## EXERCISE TASK
Return, word for word, everything from the line containing "Task: Focus the password input field" down to the end of the items. Leave the pictures out.

[start of EXERCISE MATERIALS]

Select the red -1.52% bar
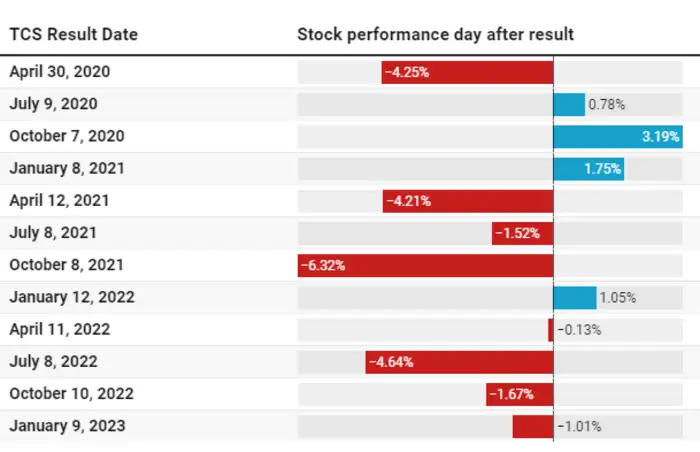 [x=522, y=233]
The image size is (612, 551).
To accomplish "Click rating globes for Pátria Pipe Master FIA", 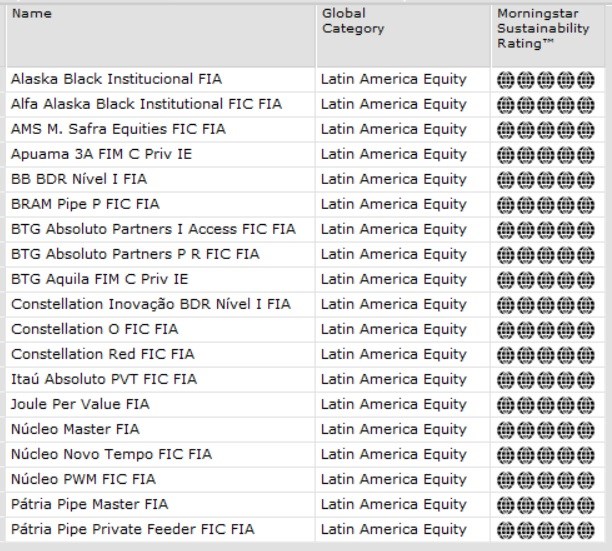I will pyautogui.click(x=541, y=504).
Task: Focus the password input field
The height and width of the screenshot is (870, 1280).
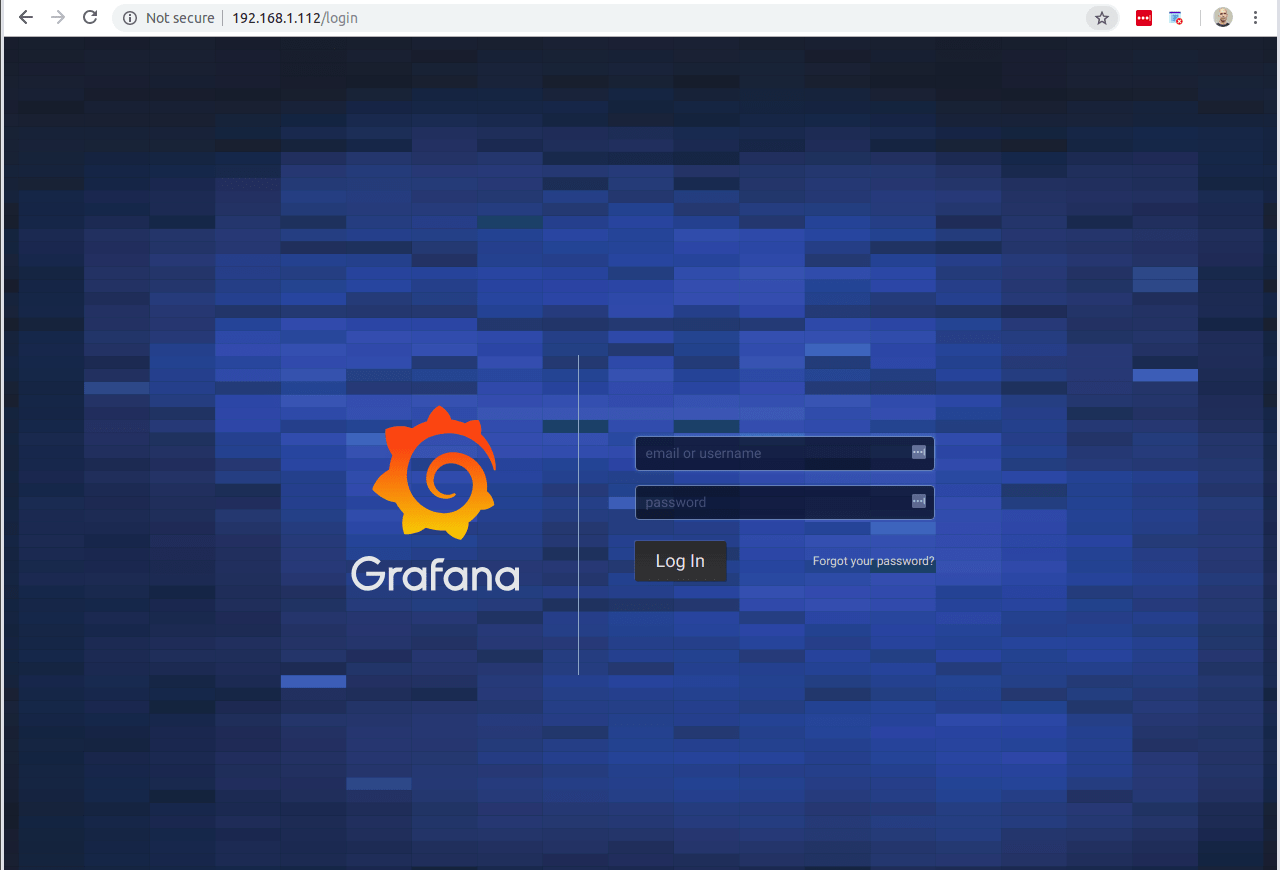Action: tap(770, 502)
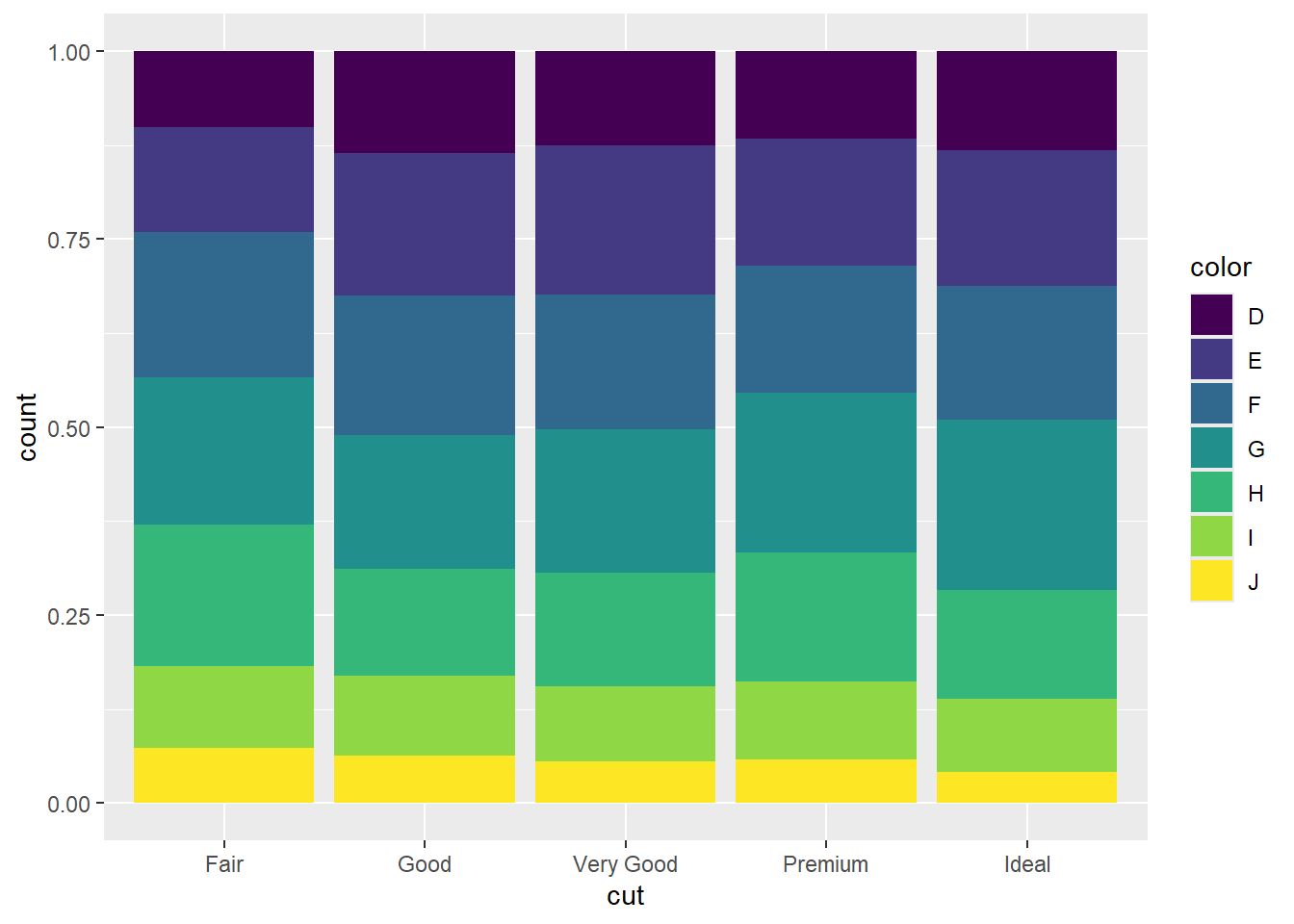Click the I light-green legend swatch
The image size is (1294, 924).
[x=1211, y=537]
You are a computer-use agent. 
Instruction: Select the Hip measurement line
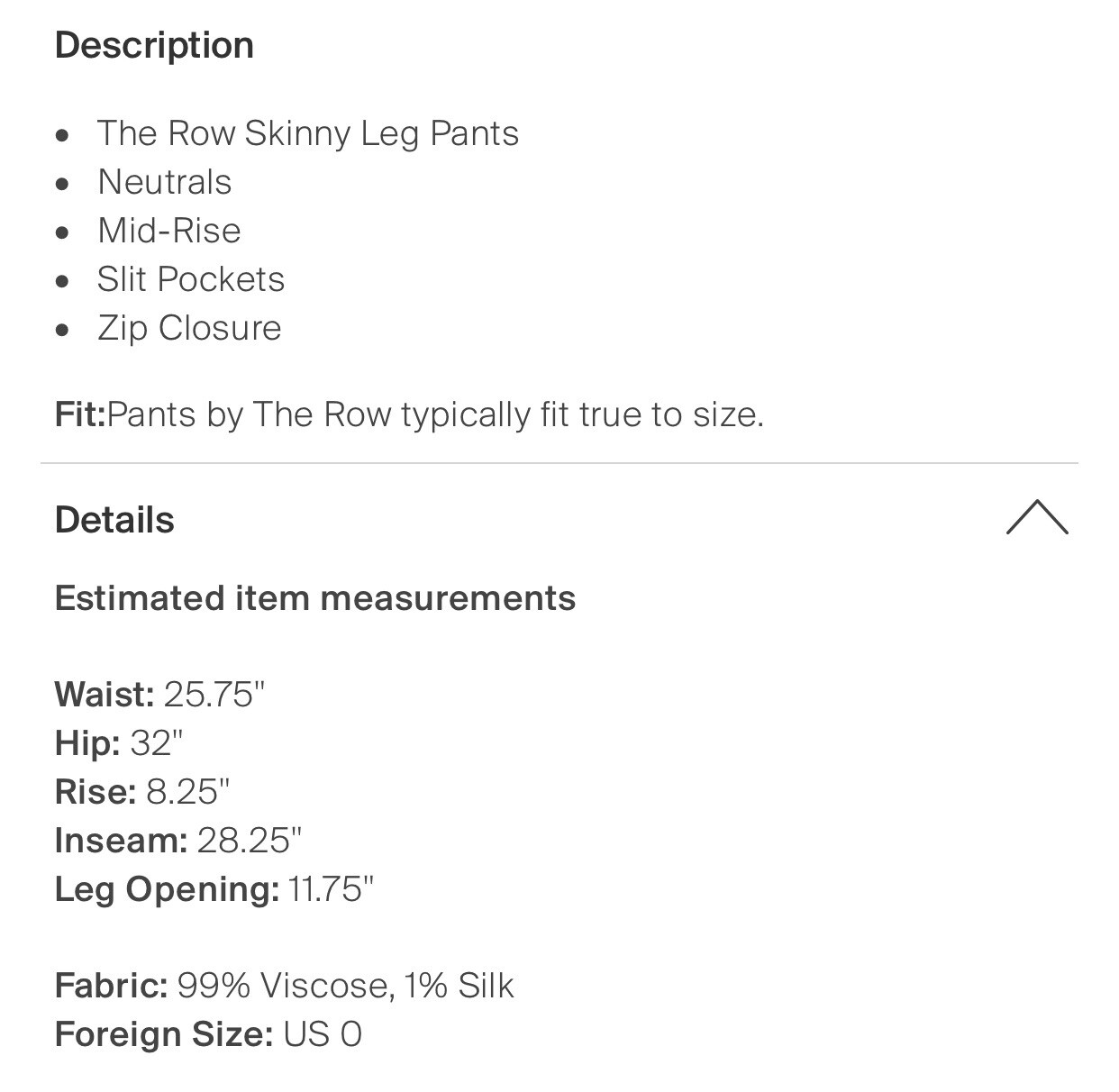(122, 742)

[end of EXERCISE MATERIALS]

## CORRECT OUTPUT
Task: Focus the password input field
The height and width of the screenshot is (870, 1280).
Action: tap(770, 502)
Click the I light-green legend swatch
The image size is (1294, 924).
[x=1211, y=537]
You are a computer-use agent. 
Instruction: Select the Hip measurement line
(122, 742)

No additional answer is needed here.